Besides the near-constant fear of contracting COVID-19 and passing it to family members, the repeated donning and doffing of personal protective equipment throughout the day, high patient volumes, extra shifts during surges and separation from relatives and friends, doctors are now seeing the ancillary impacts of the pandemic, Owen said.
She and other physicians are seeing patients who struggled to afford medications or became homeless after losing their jobs. They’re seeing the repercussions of increases in domestic violence and substance abuse registered across the country.
Health care has always been a demanding and sometimes emotionally draining profession, Owen said, and medical workers are trained to compartmentalize and be resilient. However, like other people, many are no longer able to do the things that helped them decompress, like going out with friends, traveling or spending time with extended family.

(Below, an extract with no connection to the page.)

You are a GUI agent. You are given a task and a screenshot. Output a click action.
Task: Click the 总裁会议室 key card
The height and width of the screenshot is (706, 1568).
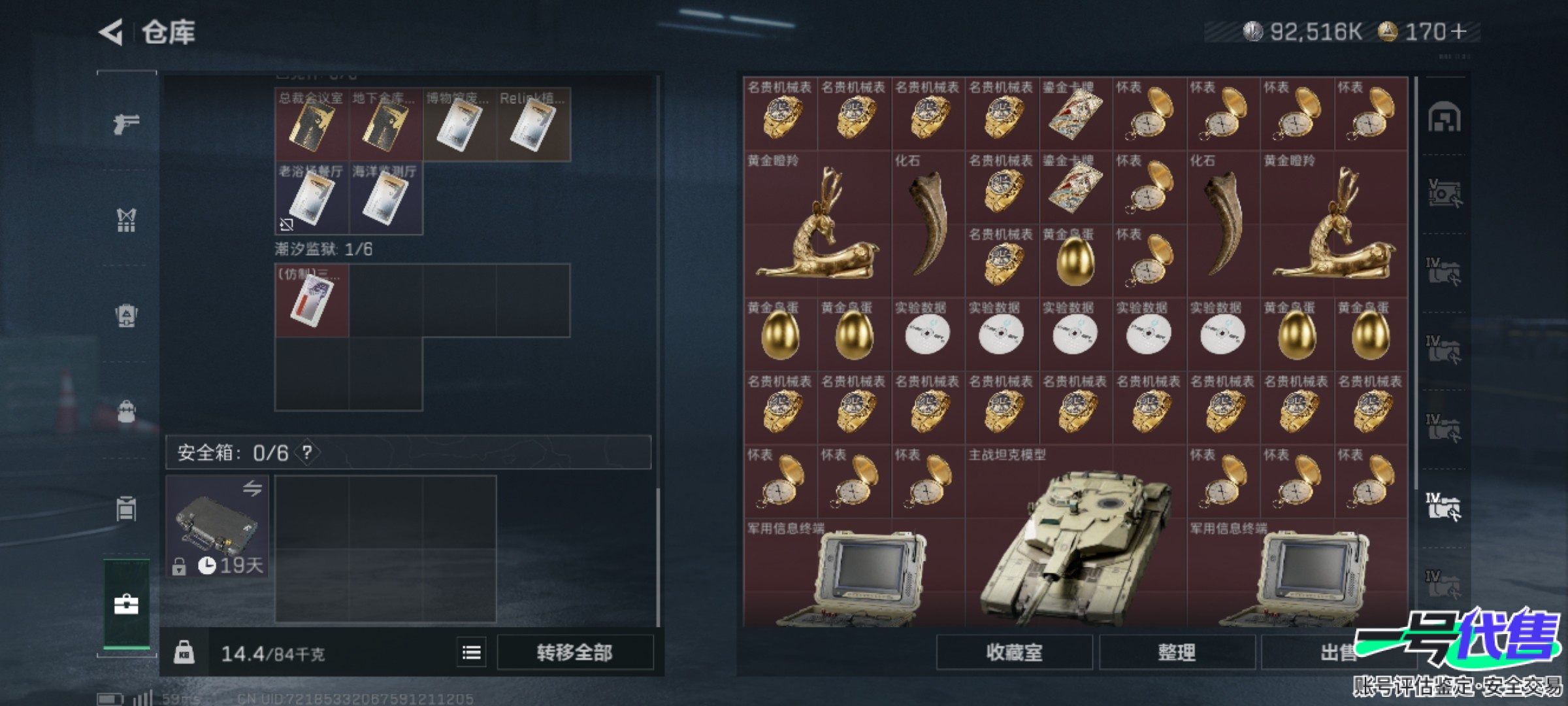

“Now we’re in a situation where we don’t have that reprieve. So we’re working in a more stressful environment and a more stressful situation. And then that time at home is just as equally stressful as our shifts are,” she said. “The opportunity to kind of rejuvenate and refresh and come back is just gone.”
‘One can only take so much’
Dr. Laura Shultz, director of Behavioral Health-ambulatory Care for Methodist Le Bonheur Healthcare, said there are health care workers who have experienced extreme stress or been in traumatizing situations during the pandemic that could lead to lasting mental health issues.
In the early days of the pandemic, she saw a lot of medical professionals seeking mental health care resources. Now, her biggest concern is burnout.
“I think more folks are considering taking early retirement and leaving the profession or changing professions because this is just too much,” she said.
In a survey of more than 5,000 clinicians in Utah conducted in August 2020, 20% of respondents said they had considered leaving their jobs during the pandemic and 30% said they were considering cutting back hours. The study, published in a journal associated with the American Medical Association, showed those figures were higher among women, particularly women of color.
Studies conducted in the U.S. and around the world showed elevated rates of anxiety, depression and peritraumatic dissociation – reactions to traumatic events that can include out-of-body experiences, emotional numbness, distorted perception of time and dissociative amnesia – among health care workers.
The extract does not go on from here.